The principal business of Quinpool is to make and/or hold on behalf of Clarke investments in private and publicly-traded businesses. The principal business of Clarke is to make investments in private and publicly-traded businesses, including in its wholly-owned freight transportation business and to participate actively, where necessary, to improve the performance, and increase the value, of such businesses. Clarke is the managing partner of Quinpool and owns, directly and indirectly, 100% of the partnership interests in Quinpool. Mr. Armoyan is the President and Chief Executive Officer of Clarke. Mr. Armoyan and members of his immediate family with whom he resides together with affiliated entities, own, directly or indirectly, 48.0% of the outstanding common shares of Clarke. The principal business address of each of the Reporting Persons is 6009 Quinpool Road, Suite 900, Halifax, Nova Scotia, Canada, B3K 5J7.
The directors and executive officers of Clarke, and each of their principal business address, principal occupation or employment, are listed in Schedule A hereto. Each of the directors and executive officers of Clarke is a citizen of Canada.

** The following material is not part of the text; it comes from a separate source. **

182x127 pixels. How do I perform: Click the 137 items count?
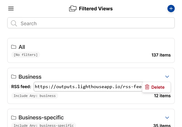click(161, 55)
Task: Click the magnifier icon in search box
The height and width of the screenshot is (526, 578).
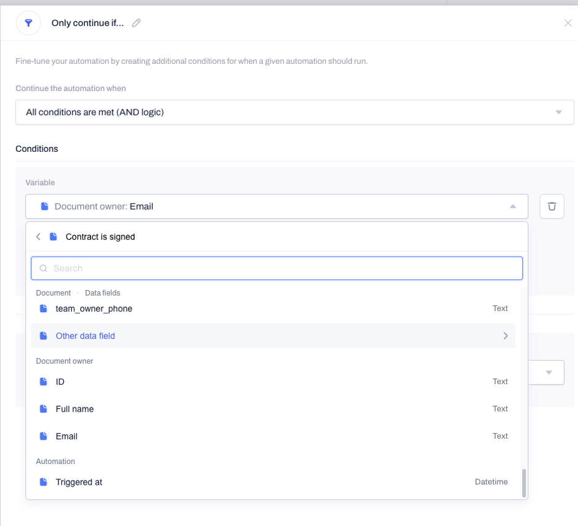Action: (x=44, y=268)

Pursuant to Rule 13d-1(k) under the Securities Exchange Act of 1934, the Reporting Persons have agreed to file jointly one statement with respect to their ownership of the Shares.
During the past five years, the Reporting Persons have not, and, to the best of their knowledge, no other person identified in response to this Item 2 has been (a) convicted in a criminal proceeding (excluding traffic violations or similar misdemeanors) or (b) a party to any civil proceeding of a judicial or administrative body of competent jurisdiction and as a result of which such person was or is subject to judgment, decree or final order enjoining future violations of, or prohibiting or mandating activities subject to, federal or state securities laws, or finding any violation with respect to such laws.

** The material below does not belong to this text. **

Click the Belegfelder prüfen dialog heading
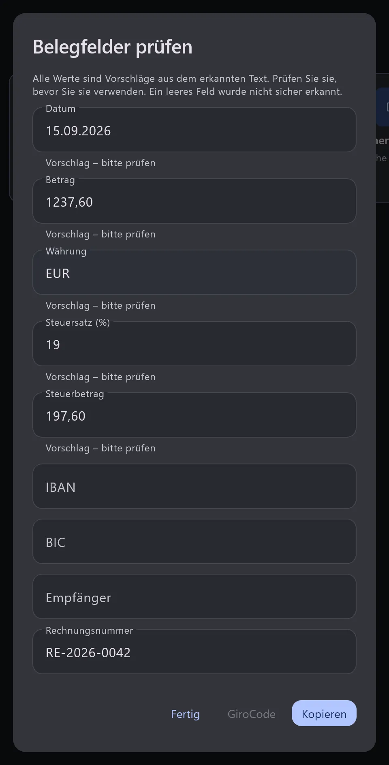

Item 3. Source and Amount of Funds or Other Consideration
The aggregate purchase price of the Shares purchased by the Reporting Persons (including commissions) was $4,127,028.38, with purchases in Canadian dollars being converted to U.S. dollars based on the noon exchange rate published by the Bank of Canada on the date of such purchase. The source of funding for the purchase of the Shares was the general working capital of Quinpool and Clarke and existing margin accounts of Quinpool and Clarke.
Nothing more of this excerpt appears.